Stop Loss Orders and Options

Despite its drawbacks, many investors believe in using stop-loss orders when trading stock. And it’s natural to want to apply the same stop-loss order technique to option trades. But options are not stocks and must be traded differently.

There are many factors that go into the pricing of an option and you may be stopped out of the trade because of something totally irrelevant (and temporary).

If you own an option and the implied volatility (IV) implodes, your stop-loss price could easily be triggered, even if the stock is performing to your satisfaction. And you own the option based on your expectations (hope) for the stock price.

If you sell an option, you can set a buy-stop order.
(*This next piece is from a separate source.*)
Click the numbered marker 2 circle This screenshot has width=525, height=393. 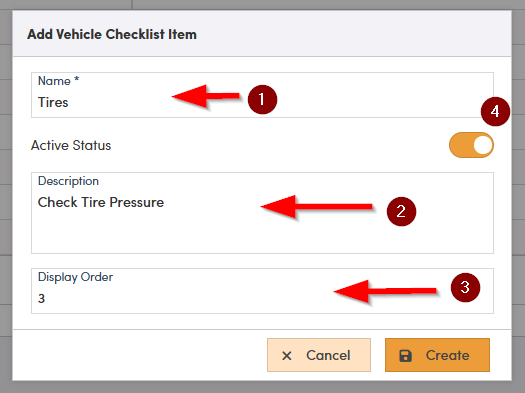click(x=401, y=211)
If the stock trades at that price or higher, the options are bought at the market price, limiting losses.

Because a news event may result in a sudden — and temporary — expansion of IV, with option prices moving higher, your stop-loss order may be executed. Again, even when the stock is performing well

There are other problems. For example, how would you want your stop order to be triggered? Does your broker offer a choice, or is there only one method?

You may prefer that the option must trade at, or through, your limit price. That’s how a stop-loss order is triggered when trading stock. If your option is thinly traded, the option may not trade for hours, and that defeats the purpose of a stop.
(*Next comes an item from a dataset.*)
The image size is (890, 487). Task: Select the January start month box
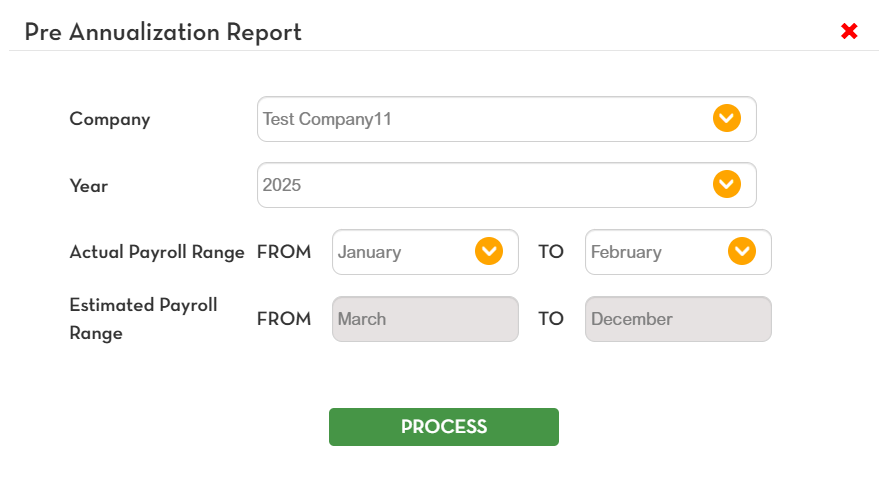coord(425,252)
Do you want it triggered by the bid price, the ask price, or perhaps the bid-ask midpoint?  There’s danger here. Many times the bid/ask spreads become very wide. That may be the result of a news story whose implications are not yet understood. Or a computer glitch may suddenly widen the markets.

Do you want your sell-stop order to be triggered when the bid reaches a certain low price? That can happen at any time the markets widen. The same problem occurs if you use the ask price to buy back short option positions.
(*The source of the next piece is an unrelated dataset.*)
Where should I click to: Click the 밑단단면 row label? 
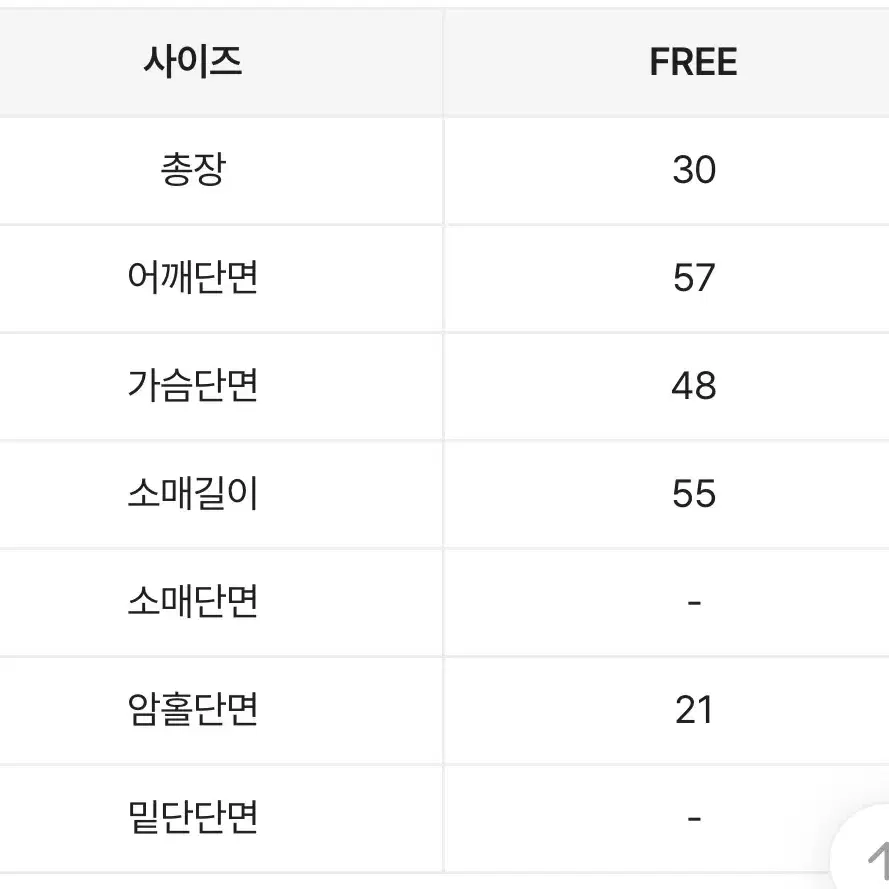tap(193, 818)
A bid/ask spread can occasionally move from $1.60 bid, $1.90 asked to a 40-cent bid, $4 asked. Even if that lasts a few seconds, do you really want to sell at 40 cents or pay $4? With electronic trading, that’s exactly what happens. I’m sure that’s not what you had in mind when using a stop-loss order.

Stop Losses and Spreads

What about a stop for a spread position?

That’s even worse. If your order is triggered, you would pay the offer to cover your short and sell the bid to dump your long. That’s very costly, unless the bid/ask spreads are very tight.

Then there’s the additional problem of knowing how to trigger a stop loss on a spread.  Unless your broker’s computer can monitor the exact spread, it’s impossible to know where that spread is truly trading.  The price of the individual legs doesn’t represent the spread price.

There are far too many pitfalls to using a stop-loss order with options. If you must use them, place the stop on the price of the underlying stock, and not the option. When triggered, the option position will be closed “at the market.” That’s not good, but it’s a bit better than using a stop-loss order on the option itself.